> Required work: Each line from the one holding "Screen dimensions: 748x564" through the end of the records should be returned exactly, while pictures are skipped.

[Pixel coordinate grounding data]
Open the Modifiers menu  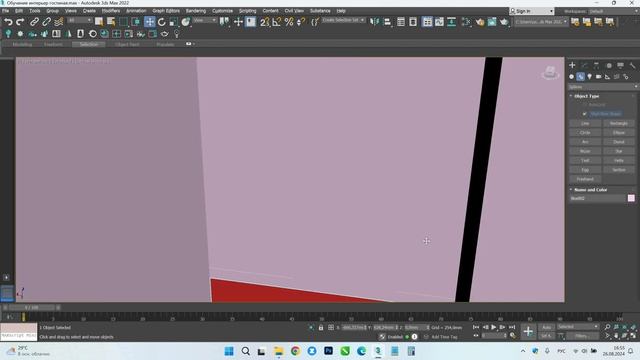pos(111,11)
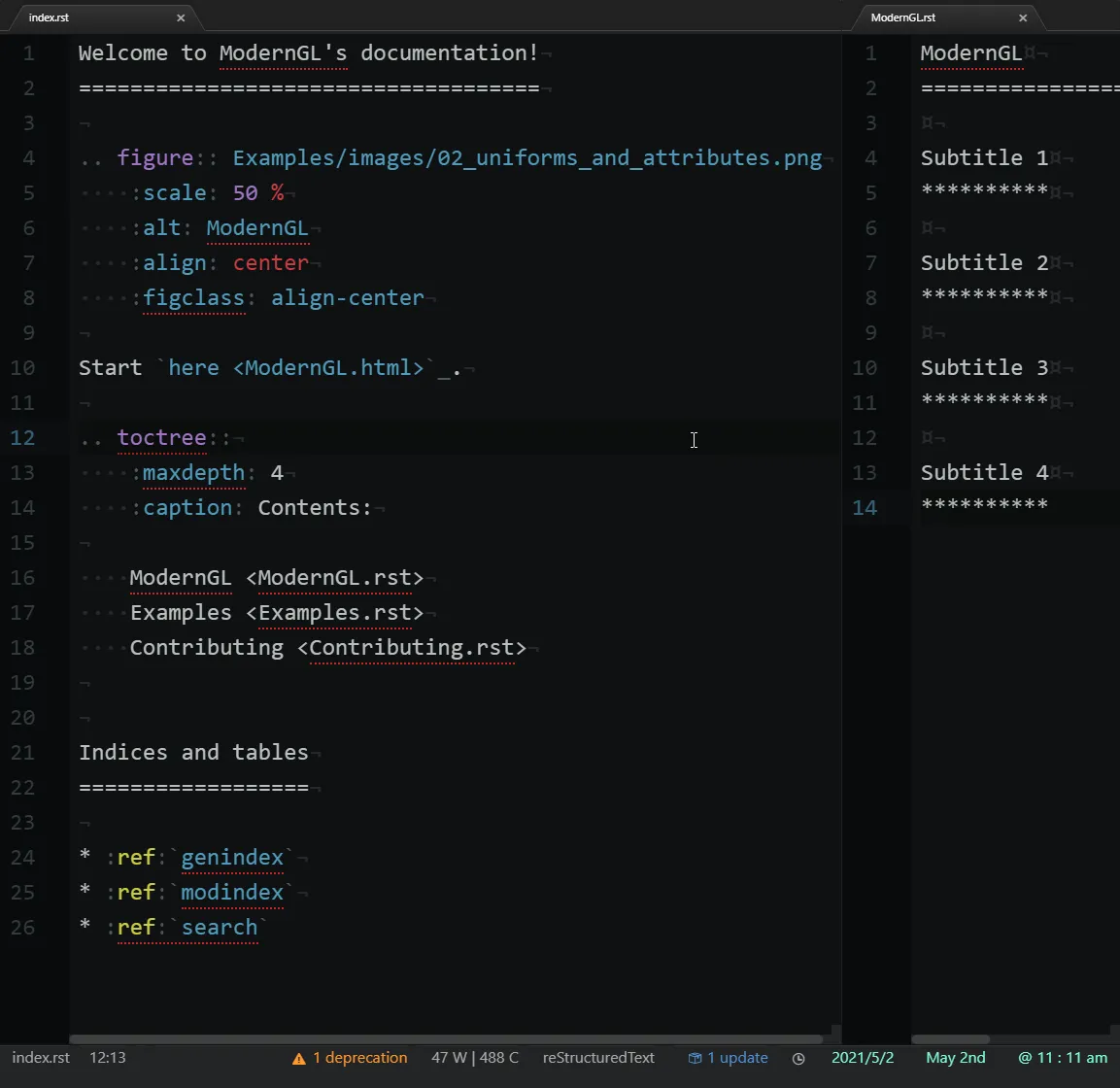Switch to the index.rst tab
Viewport: 1120px width, 1088px height.
pyautogui.click(x=50, y=17)
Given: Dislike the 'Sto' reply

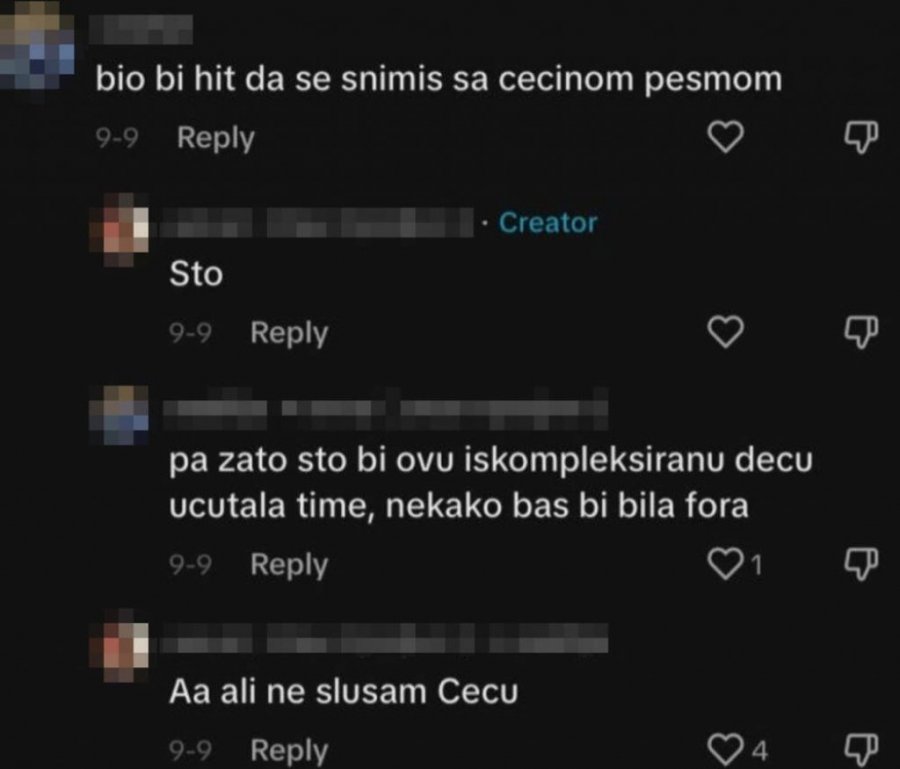Looking at the screenshot, I should click(x=861, y=332).
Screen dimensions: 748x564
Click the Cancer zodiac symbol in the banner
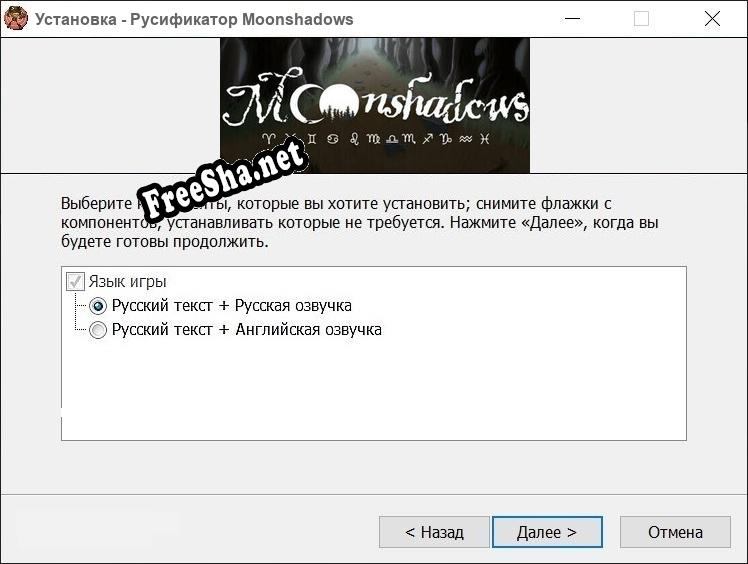pos(333,139)
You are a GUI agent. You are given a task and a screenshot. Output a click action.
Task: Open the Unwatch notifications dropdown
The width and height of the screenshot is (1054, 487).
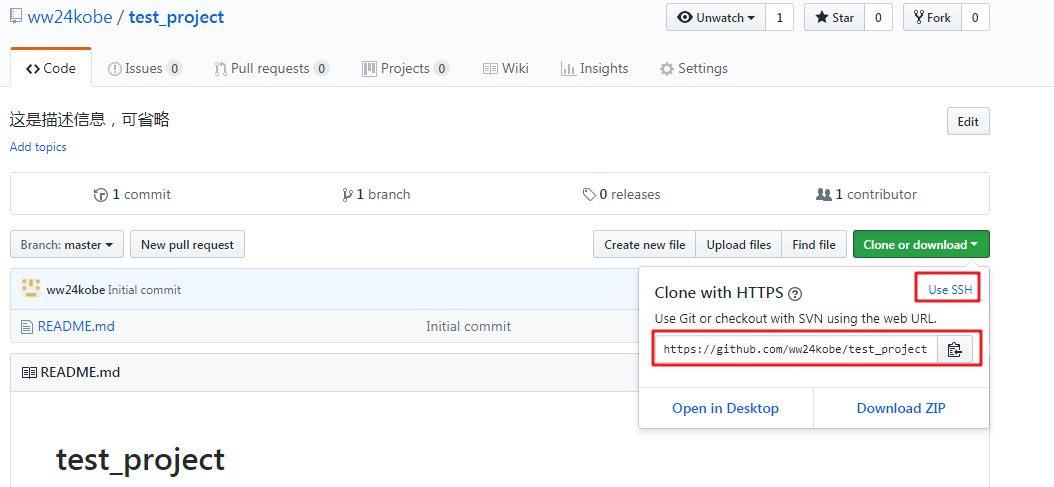coord(716,18)
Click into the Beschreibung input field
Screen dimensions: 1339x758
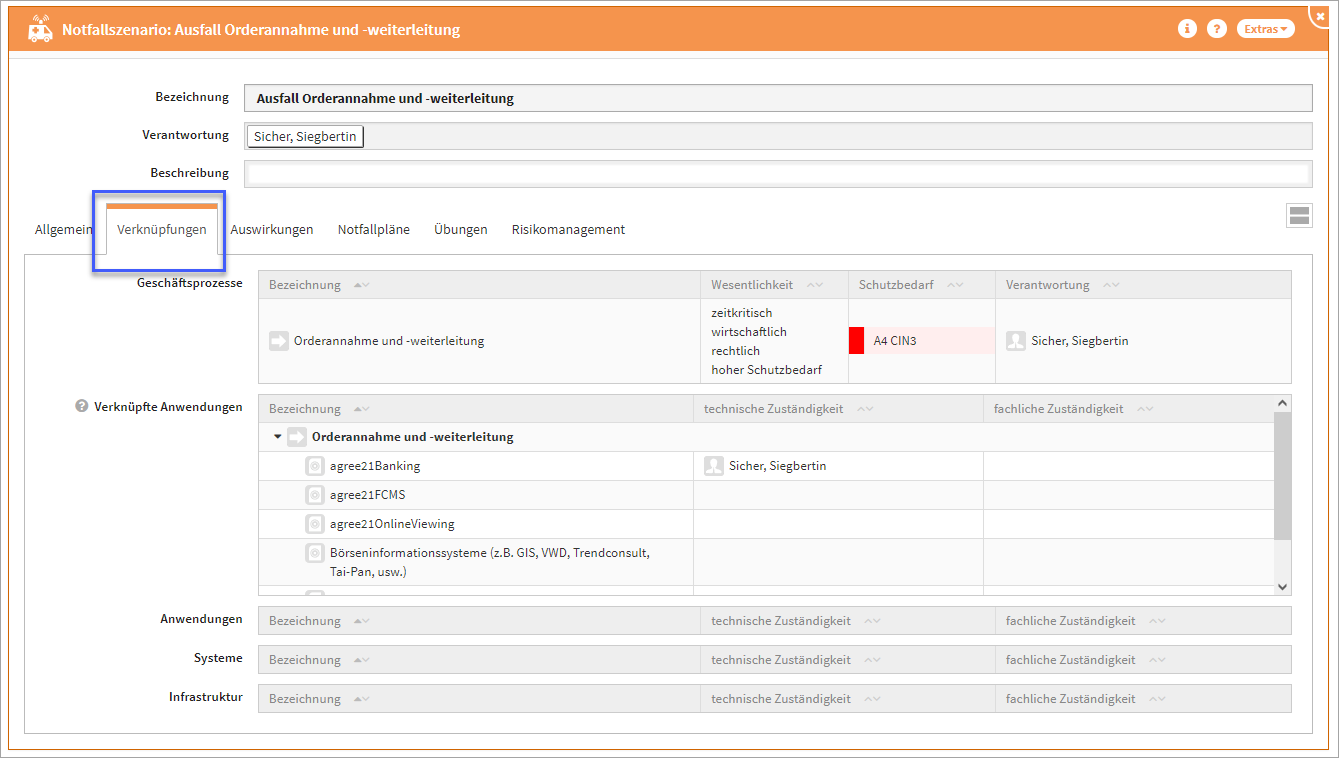click(778, 174)
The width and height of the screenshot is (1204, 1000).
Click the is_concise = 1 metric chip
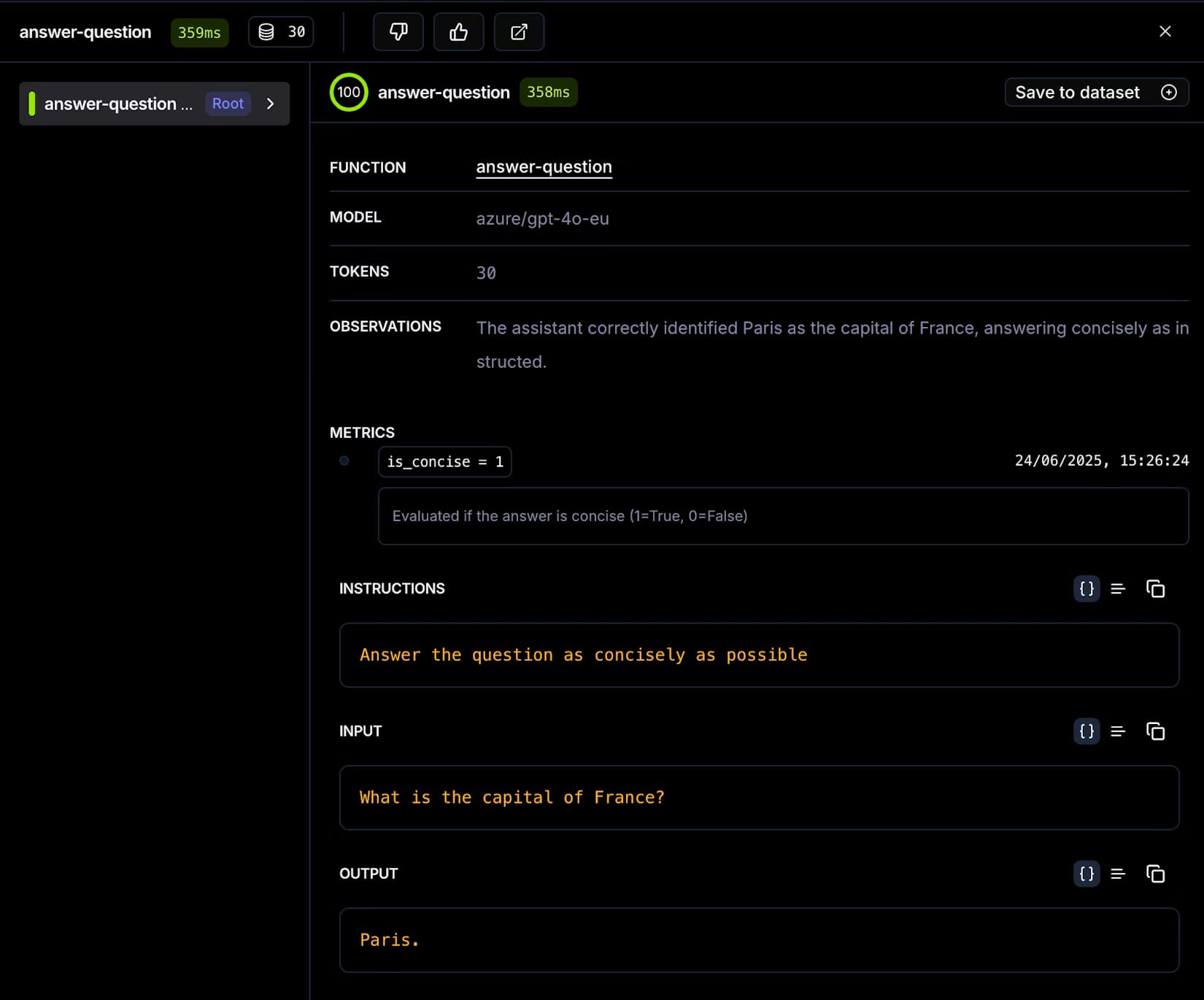pyautogui.click(x=444, y=462)
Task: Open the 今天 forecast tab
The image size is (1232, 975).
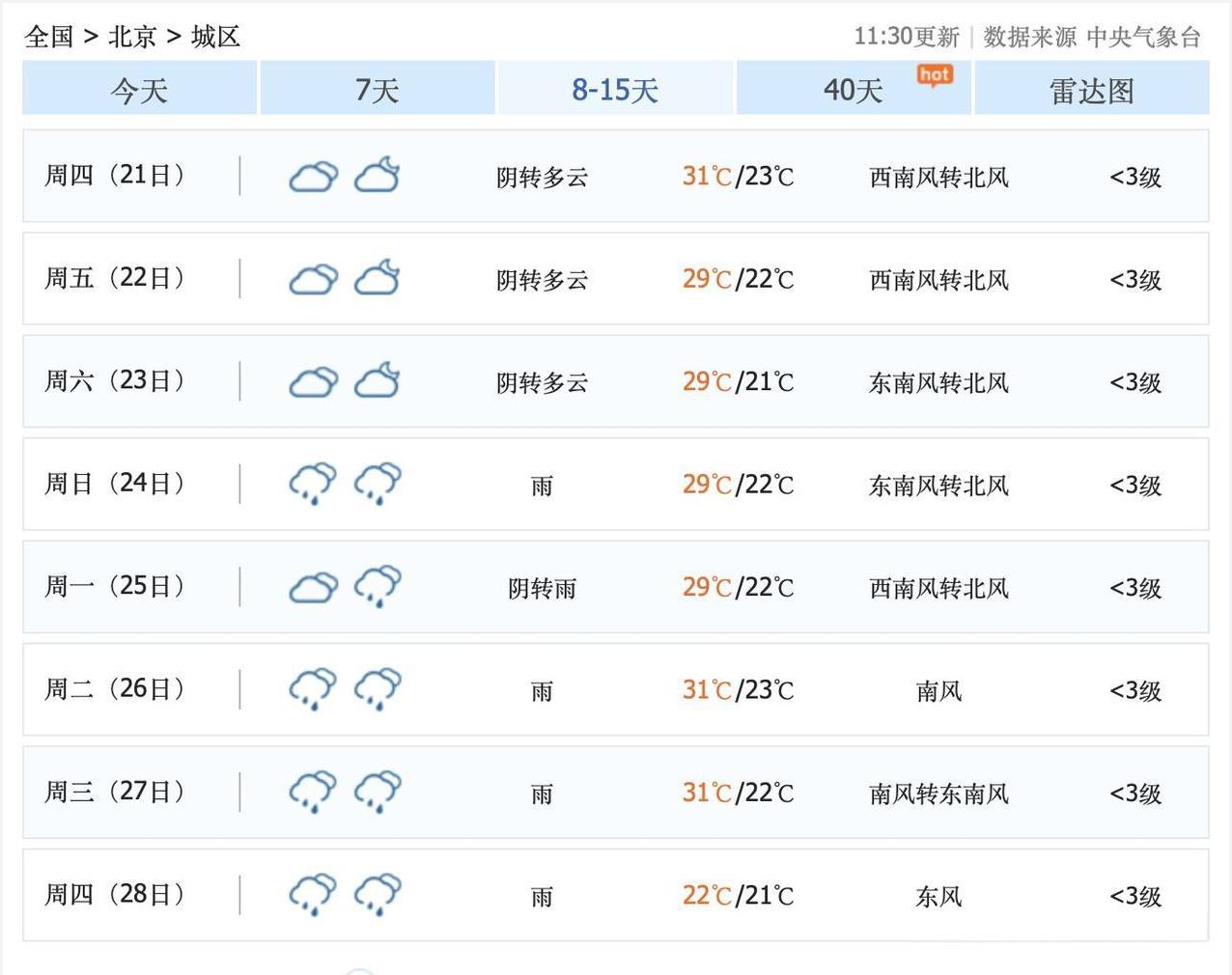Action: [139, 90]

> Answer area:
Screen dimensions: 748x564
Click the Cancer zodiac symbol in the banner
pos(333,139)
You are a GUI agent. You are given a task and a screenshot. Output a click action.
Task: Open the Unwatch notifications dropdown
The width and height of the screenshot is (1054, 487).
coord(716,18)
Click into the Beschreibung input field
Screen dimensions: 1339x758
click(778, 174)
The width and height of the screenshot is (1204, 1000).
Click the is_concise = 1 metric chip
pyautogui.click(x=444, y=462)
Task: Open the 今天 forecast tab
The image size is (1232, 975).
Action: [139, 90]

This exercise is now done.